WORK INSTRUCTIONS:
Only some lines are wanted. Transcribe, exactly, the lines below from the line with "mail order bride (792, 1483)" up to and including the line with "best dating sites (793, 1060)".
Start of DATA PROVIDED
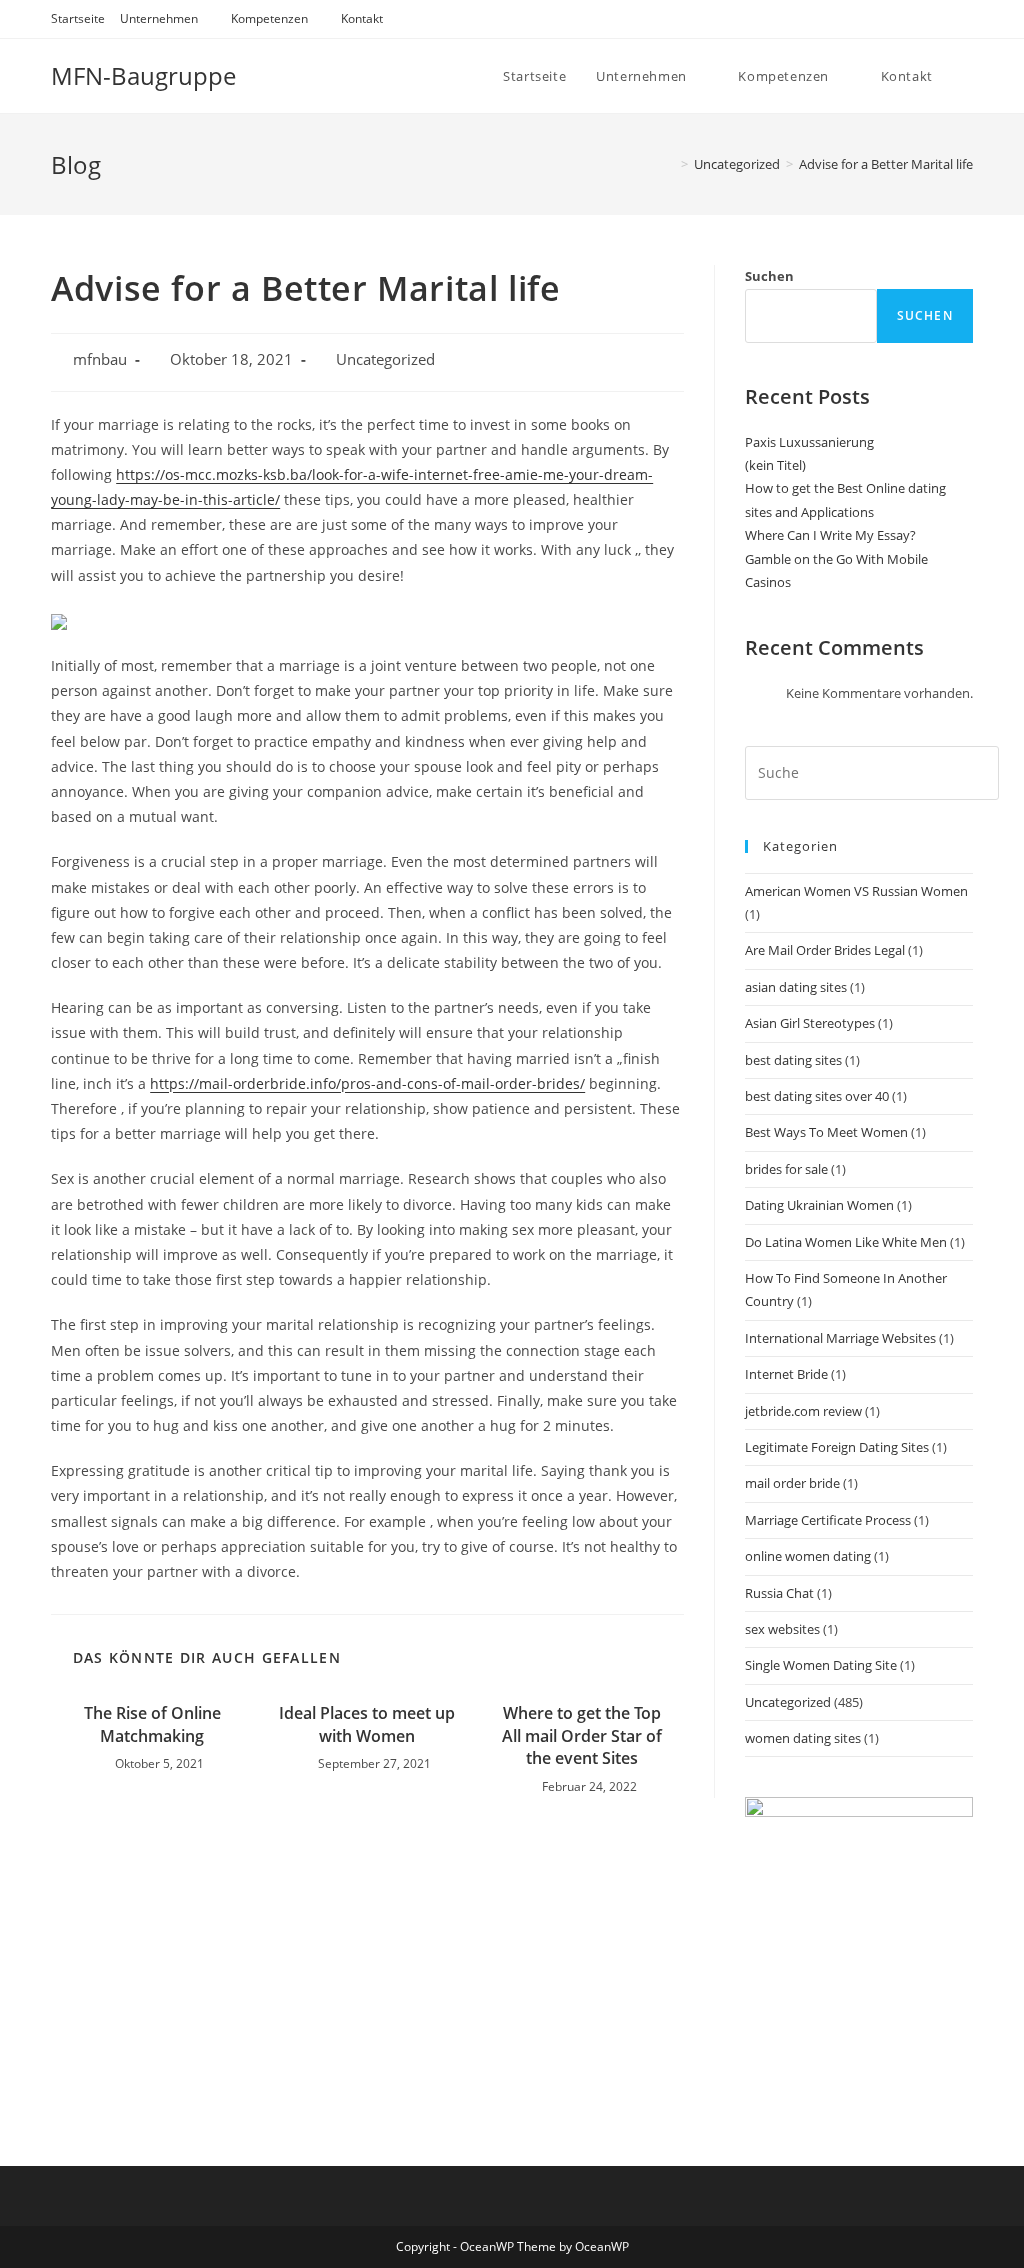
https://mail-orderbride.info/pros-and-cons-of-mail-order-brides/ (367, 1083)
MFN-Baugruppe (143, 75)
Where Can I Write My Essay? (830, 535)
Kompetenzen (269, 18)
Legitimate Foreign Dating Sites (837, 1447)
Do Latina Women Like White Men (846, 1242)
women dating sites (803, 1738)
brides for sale (786, 1169)
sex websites (782, 1629)
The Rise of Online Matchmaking (152, 1724)
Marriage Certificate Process (828, 1520)
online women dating (808, 1556)
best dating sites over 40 (817, 1096)
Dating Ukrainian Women (819, 1205)
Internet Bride (786, 1374)
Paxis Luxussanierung (809, 442)
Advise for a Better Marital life (886, 164)
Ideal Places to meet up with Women (367, 1724)
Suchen (769, 276)
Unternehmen (159, 18)
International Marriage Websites (840, 1338)
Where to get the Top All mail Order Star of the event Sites (582, 1735)
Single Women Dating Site (821, 1665)
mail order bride (792, 1483)
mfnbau (100, 359)
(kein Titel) (775, 465)
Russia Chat (779, 1593)
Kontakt (362, 18)
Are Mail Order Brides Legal (825, 950)
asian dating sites (796, 987)
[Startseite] (670, 164)
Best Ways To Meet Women (826, 1132)
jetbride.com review (803, 1411)
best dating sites (793, 1060)
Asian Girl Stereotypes (810, 1023)
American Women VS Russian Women (856, 891)
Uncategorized (385, 359)
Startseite (78, 18)
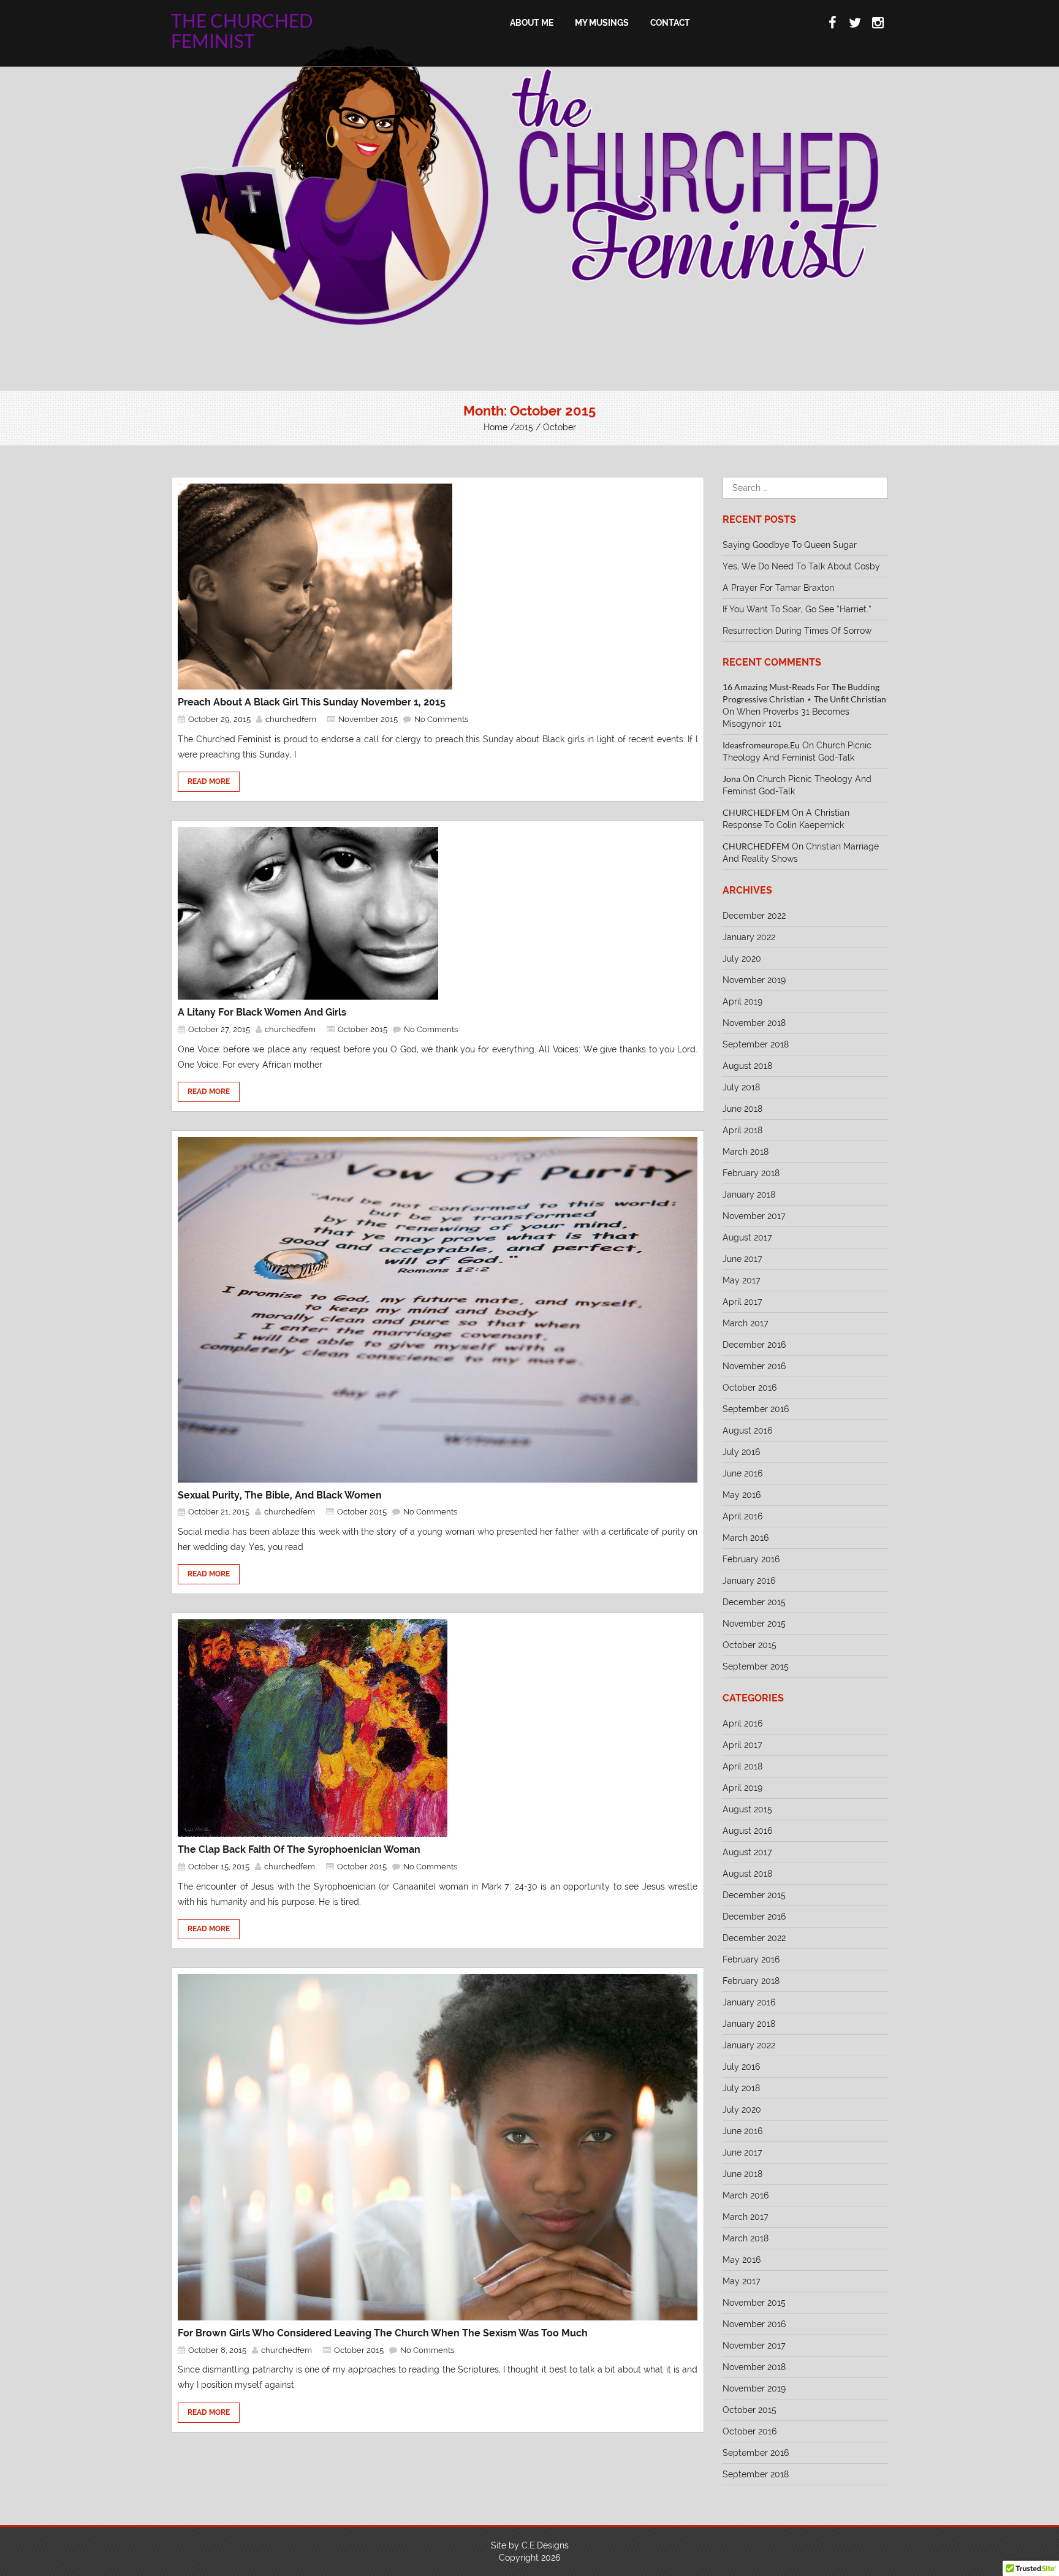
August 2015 (747, 1809)
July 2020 (742, 958)
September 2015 (756, 1666)
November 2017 (754, 1216)
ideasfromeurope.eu (761, 745)
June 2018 (742, 1109)
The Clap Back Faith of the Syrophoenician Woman (299, 1849)
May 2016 (742, 1495)
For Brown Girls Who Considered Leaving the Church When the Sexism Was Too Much (383, 2333)
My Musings (602, 23)
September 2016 (756, 1409)
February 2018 (751, 1173)
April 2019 (742, 1001)
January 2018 (749, 1194)
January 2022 (749, 937)
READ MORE (209, 781)
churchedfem (290, 719)
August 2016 (747, 1430)
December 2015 (754, 1602)
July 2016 (741, 1452)
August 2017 (747, 1237)
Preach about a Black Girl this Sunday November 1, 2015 (312, 702)
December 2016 (754, 1345)
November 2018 (754, 1023)
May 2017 (742, 1280)
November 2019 (754, 980)
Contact (670, 23)
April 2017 (742, 1302)
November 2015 (368, 719)
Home (495, 427)
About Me (531, 23)
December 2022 (754, 916)
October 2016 (749, 1387)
End of DATA PROVIDED
FINISHED EXERCISE:
mail order bride (792, 1483)
mfnbau (100, 359)
(kein Titel) (775, 465)
Russia Chat (779, 1593)
Kontakt (362, 18)
Are Mail Order Brides Legal (825, 950)
asian dating sites (796, 987)
[Startseite] (670, 164)
Best Ways To Meet Women (826, 1132)
jetbride.com review (803, 1411)
best dating sites (793, 1060)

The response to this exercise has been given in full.